Jumping to conclusions about one's status based on how many trinkets they were buried with is a dangerous exercise.

Plenty of victims of human sacrifice were buried with a plethora of artefacts. Conversely, many of the world's most powerful lie in very unremarkable graves.

Spooky23|10 years ago

The trend today is to "discover" that women were warrior princesses and super powerful. The same facts would lead to very different conclusions 100 years ago. The 1916 version of his story would be that the king was very rich and gave nice stuff to his queen or concubines, long live the king.

Prehistorical "history" is more a reflection of what we think than what happened thousands of years ago.

kafkaesq|10 years ago

Jumping to conclusions about one's status based on how many trinkets they were buried with

Maybe they've like, already thought about this possibility, before making the determinations that they did?

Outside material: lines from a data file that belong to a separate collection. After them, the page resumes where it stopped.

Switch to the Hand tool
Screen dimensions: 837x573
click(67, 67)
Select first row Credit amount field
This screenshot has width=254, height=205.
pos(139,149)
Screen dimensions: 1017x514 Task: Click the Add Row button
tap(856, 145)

Like it's not just the presence of "stuff" but the kinds of stuff (and a whole range of other factors) which distinguish a high-prestige burial from a sacrificial burial.

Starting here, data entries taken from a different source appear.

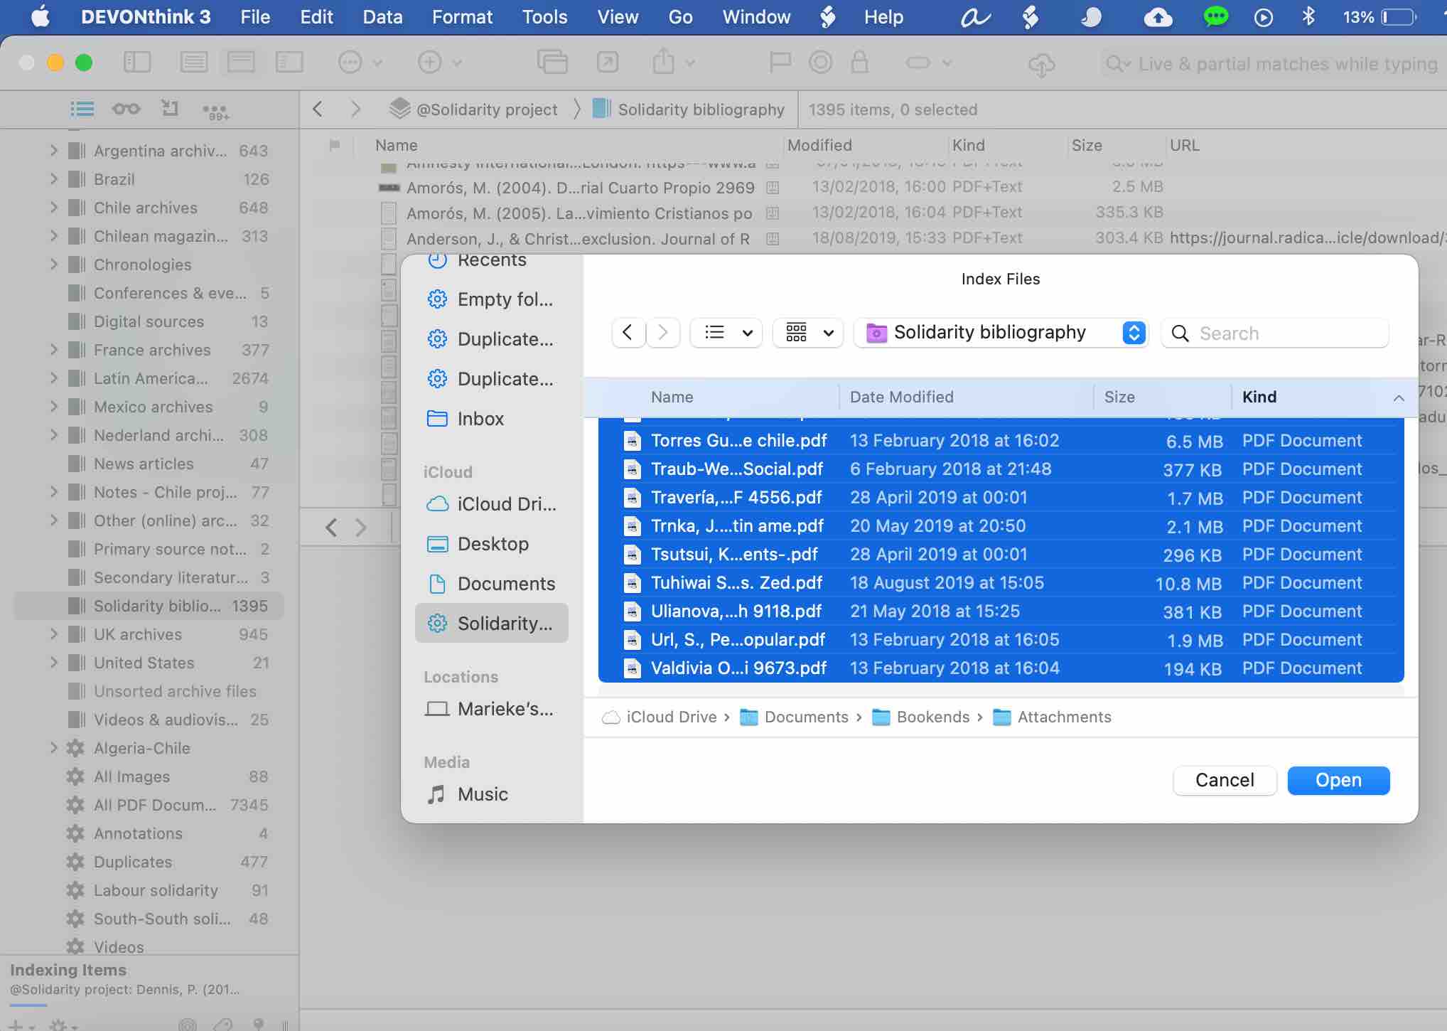Select the Tuhiwai S...s. Zed.pdf file entry
Image resolution: width=1447 pixels, height=1031 pixels.
(x=737, y=582)
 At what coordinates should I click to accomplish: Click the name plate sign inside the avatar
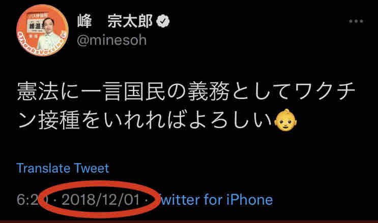tap(36, 26)
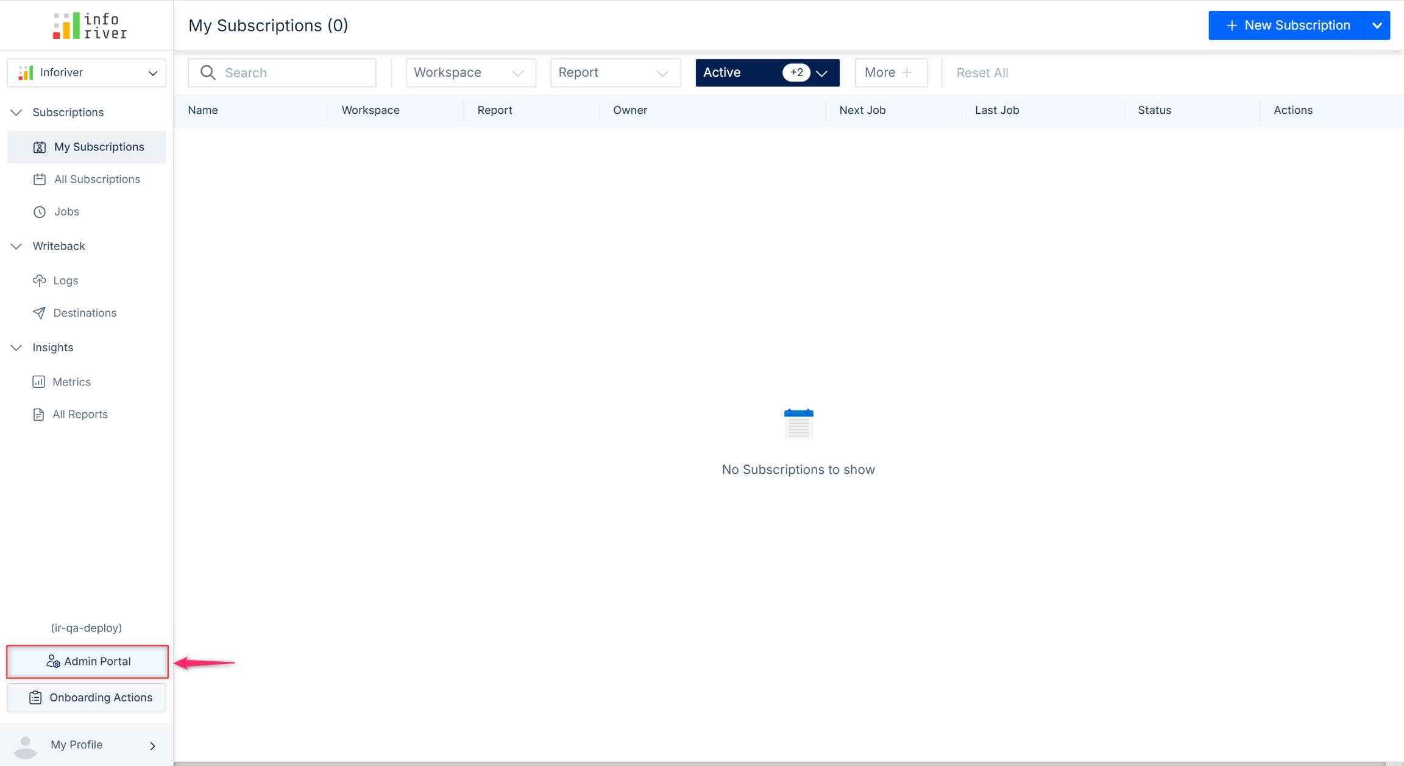Image resolution: width=1404 pixels, height=766 pixels.
Task: Click the Metrics chart icon
Action: (x=39, y=382)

Being as, you know, they've thinking about these things for years and years, and you haven't.

Jumping to conclusions about the competence of others (based on a snarky observation or two) isn't very helpful, either.

foxhop|10 years ago

Do they think it was a mass burial or separate burials during that time period?

douche|10 years ago

Interesting, but not particularly surprising. I think a more interesting finding would be a culture where the remains of wives, mothers and other female relations of leaders and high-status individuals were not treated with some level of pomp and circumstance.